Cardiac surgery decreases the activity of all coagulation factors. Among these, fibrinogen has been shown to significantly contribute to clot stability; accordingly, in one study, fibrinogen levels were associated with postoperative blood loss (14). Viscoelastic measurements assess the overall activity of coagulation factors and the interaction between platelets and fibrinogen. They provide a graphic representation of hemostasis kinetics (15). The growing viscoelasticity of the coagulating blood is continuously measured by sensors and finally visualized as a real-time graphical curve. Viscoelastic tests use whole blood and specific activators for intrinsic and extrinsic pathways (Table 1). The main parameters obtained from thromboelastometry are shown in Table 1.

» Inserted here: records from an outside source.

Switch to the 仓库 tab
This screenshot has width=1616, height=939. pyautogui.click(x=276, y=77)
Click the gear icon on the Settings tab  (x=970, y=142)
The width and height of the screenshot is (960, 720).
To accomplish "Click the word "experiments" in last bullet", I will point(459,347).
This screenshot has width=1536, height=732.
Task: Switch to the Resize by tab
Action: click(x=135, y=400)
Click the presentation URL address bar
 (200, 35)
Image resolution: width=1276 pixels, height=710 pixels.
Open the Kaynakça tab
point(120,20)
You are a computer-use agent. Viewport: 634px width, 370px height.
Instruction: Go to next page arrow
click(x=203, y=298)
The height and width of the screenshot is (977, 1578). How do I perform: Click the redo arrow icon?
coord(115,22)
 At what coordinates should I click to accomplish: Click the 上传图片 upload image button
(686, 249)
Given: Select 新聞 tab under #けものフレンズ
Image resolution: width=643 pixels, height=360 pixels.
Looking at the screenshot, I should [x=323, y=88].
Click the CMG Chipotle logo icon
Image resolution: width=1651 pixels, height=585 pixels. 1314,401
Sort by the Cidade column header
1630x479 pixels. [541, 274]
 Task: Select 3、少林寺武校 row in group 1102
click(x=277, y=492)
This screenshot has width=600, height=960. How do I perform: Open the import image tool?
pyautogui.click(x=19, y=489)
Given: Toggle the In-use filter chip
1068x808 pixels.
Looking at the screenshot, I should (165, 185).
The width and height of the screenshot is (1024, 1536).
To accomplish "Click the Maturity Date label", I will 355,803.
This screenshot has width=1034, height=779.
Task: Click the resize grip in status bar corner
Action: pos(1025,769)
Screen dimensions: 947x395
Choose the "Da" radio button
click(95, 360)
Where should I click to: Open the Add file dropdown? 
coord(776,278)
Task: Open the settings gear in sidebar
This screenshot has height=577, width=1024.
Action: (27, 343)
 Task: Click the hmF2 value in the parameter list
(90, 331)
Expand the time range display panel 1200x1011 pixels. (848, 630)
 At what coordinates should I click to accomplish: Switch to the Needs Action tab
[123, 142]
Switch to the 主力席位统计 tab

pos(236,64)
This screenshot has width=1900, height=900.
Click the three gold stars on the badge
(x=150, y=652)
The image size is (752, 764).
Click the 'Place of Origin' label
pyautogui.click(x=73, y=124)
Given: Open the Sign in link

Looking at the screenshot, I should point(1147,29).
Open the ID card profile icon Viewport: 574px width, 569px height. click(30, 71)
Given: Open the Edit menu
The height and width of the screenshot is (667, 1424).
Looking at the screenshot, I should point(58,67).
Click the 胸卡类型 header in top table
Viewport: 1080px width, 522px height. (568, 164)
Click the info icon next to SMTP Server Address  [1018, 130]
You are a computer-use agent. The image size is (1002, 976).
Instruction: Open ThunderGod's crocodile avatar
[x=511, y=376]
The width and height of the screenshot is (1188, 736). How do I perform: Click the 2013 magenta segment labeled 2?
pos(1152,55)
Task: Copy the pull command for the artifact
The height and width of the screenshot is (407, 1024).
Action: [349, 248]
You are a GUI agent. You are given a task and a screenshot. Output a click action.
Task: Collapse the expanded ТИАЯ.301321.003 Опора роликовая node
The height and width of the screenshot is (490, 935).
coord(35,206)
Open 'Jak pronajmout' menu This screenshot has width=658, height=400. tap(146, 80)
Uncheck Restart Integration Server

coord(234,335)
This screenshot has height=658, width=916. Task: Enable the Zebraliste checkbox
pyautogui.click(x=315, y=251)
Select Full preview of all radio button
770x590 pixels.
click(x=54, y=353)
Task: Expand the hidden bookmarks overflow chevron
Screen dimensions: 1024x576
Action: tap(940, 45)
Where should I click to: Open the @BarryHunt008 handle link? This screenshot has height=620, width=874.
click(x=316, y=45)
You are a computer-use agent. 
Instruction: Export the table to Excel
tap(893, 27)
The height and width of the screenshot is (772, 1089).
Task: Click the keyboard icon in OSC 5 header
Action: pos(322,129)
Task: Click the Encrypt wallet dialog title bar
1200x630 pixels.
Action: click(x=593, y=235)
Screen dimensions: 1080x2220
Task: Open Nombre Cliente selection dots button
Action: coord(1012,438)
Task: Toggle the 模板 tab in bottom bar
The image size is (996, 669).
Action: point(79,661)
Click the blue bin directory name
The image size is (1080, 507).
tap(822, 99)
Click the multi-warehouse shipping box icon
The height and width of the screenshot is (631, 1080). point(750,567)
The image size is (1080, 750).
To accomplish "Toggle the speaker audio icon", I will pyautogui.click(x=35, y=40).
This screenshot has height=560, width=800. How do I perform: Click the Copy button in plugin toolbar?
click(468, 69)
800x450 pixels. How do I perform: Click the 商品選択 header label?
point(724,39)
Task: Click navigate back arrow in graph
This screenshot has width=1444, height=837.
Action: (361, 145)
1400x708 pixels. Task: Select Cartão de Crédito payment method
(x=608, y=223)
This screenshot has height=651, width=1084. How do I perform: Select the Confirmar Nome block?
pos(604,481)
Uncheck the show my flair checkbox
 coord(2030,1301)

Platelet function testing—aggregometry

Considering the increasing proportion of patients that receive dual antiplatelet medication, it has become evident why perioperative platelet dysfunction is currently considered one of the main causes of bleeding in the early period following cardiac surgery (16). Management in clinical practice relies solely on multiple platelet transfusions although there are not widely accepted evidence-based indications. Thus, platelet transfusion is considered empirical with a frequency that varies greatly among different institutions (17). It should be noted that platelet transfusion may be ineffective due to refractoriness, which is defined as the repeated failure to achieve satisfactory responses to platelet transfusions from random donors, which increases the risk for adverse outcomes (18). With the currently available aggregometers we can evaluate three different pathways of aggregation in response to stimulation (19), with three specific receptor agonist reagents (Table 1). Moreover, according to Ranucci et al. the function of adenosine diphosphate (ADP) and protease-activated receptor (PAR) receptors significantly predict the requirements for perioperative blood transfusion (20).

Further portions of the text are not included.